Die neuste „geniale Idee“ im Rahmen der Digitalisierung besteht in sog. „Online-Prüfungen“. Die Prüflinge schreiben die Tests einfach von zuhause aus. Das Problem dabei ist jedoch, dass Betrugsversuchen mangels physischer Präsens des Aufsichtspersonal damit Tür und Tor geöffnet wird. Wer die aktuelle Entwicklung im Online-Schach beobachtet, dürfte diesbezüglich einen guten Eindruck von Wunderwelt der technischen Möglichkeiten haben. Ärgerlicherweise ist das ein spezielles Zusatzwissen, über das natürlich nicht jeder verfügt, der irgendwelche juristischen Gutachten verfasst. So kam der Landesdatenschutzbeauftrage Baden-Württembergs neulich zu der Erkenntnis, dass der Überwachung der Prüflinge enge Grenzen gesetzt seien.
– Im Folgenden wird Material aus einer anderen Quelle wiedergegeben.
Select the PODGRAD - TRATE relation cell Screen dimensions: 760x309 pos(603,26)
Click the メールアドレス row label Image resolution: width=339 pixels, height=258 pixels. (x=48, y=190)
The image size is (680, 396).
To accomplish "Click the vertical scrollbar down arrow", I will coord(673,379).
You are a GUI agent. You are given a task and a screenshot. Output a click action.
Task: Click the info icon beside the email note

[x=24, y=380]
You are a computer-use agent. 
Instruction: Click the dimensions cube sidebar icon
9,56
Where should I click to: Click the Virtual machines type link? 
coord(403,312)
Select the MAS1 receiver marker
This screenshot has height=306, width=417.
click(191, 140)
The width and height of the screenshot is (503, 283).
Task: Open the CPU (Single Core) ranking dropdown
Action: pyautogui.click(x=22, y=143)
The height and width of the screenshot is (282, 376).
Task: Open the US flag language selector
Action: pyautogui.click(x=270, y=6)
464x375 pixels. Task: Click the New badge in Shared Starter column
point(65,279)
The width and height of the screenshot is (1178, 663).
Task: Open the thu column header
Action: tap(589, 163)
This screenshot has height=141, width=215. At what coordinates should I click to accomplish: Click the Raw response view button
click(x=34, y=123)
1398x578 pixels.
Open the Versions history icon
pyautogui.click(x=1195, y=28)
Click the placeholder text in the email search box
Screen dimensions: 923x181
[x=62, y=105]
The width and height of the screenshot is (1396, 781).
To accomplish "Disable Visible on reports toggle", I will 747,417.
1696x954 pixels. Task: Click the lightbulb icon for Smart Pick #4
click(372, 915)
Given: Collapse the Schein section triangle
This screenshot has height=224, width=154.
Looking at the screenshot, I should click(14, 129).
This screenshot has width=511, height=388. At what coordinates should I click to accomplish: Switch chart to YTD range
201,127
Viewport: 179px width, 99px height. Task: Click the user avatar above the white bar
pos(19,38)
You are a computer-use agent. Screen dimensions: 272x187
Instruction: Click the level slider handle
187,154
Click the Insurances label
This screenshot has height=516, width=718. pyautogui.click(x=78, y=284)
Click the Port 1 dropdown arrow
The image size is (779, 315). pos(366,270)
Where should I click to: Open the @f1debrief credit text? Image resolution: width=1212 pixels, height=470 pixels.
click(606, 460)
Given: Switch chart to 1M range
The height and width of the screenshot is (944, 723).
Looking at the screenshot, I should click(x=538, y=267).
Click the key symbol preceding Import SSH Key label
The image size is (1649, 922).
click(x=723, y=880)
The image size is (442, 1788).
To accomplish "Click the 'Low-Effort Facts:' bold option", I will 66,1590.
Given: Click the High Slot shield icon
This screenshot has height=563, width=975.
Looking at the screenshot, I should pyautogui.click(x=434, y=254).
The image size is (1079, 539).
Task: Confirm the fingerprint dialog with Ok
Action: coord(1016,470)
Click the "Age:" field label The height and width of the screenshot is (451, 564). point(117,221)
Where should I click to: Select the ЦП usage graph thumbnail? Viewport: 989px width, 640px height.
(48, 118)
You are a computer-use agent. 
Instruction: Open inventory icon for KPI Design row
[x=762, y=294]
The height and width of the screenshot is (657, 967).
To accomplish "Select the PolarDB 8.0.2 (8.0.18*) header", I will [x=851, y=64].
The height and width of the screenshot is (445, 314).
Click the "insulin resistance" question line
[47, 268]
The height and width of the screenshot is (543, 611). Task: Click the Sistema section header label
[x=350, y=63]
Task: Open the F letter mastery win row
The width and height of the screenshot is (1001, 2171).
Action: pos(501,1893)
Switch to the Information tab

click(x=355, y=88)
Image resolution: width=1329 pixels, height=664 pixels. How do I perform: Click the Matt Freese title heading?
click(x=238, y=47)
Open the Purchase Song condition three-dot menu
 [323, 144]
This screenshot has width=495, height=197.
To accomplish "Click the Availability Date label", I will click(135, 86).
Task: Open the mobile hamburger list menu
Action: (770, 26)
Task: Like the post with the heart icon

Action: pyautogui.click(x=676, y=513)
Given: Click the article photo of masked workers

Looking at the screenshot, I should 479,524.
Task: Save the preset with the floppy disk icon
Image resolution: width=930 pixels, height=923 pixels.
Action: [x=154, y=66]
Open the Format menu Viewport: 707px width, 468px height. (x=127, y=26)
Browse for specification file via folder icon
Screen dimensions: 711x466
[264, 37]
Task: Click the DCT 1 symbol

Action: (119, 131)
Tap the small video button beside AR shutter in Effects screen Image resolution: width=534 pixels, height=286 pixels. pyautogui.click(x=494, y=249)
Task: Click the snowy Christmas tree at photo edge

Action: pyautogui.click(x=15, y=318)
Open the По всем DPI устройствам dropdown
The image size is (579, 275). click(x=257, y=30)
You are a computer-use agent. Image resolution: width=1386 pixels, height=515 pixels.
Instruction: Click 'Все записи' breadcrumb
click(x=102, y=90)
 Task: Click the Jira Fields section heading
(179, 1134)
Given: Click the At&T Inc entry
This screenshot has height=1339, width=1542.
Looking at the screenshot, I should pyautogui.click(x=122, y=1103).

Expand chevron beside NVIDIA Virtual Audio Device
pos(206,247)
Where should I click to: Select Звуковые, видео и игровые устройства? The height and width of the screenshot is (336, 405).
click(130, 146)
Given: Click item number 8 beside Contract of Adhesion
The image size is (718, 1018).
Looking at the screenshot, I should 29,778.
Damit mag er sogar richtig liegen. Das heißt jedoch nicht, dass man die Überwachung zurückschraubt, sondern sollte vielmehr dazu führen, solche „Online-Prüfungen“ unter keinen Umständen zuzulassen. In dem Moment, in dem Beschiss problemlos möglich ist, wird beschissen, was das Zeug hält. Das liegt daran, dass für die Prüflinge einfach viel zuviel auf dem Spiel steht. Der Ehrliche ist am Ende – wie so oft – der Dumme. Die Interessenlage ist übrigens dieselbe, wie in einem Spielcasino, wo Betrüger täglich versuchen, mit unlauteren Methoden die Bank zu sprengen. Das ist nichts für Amateure.

Dass derzeit natürlich mal wieder irgendwelche NGOs sog. „strategische Klagen“ vorbereiten, liegt auf der Hand.

P.S.: Egal wie gut die Videoüberwachung ist, bestimmte Gadgets lassen sich nur durch Aufsichtspersonal entdecken. Das sollte die Diskussion beenden.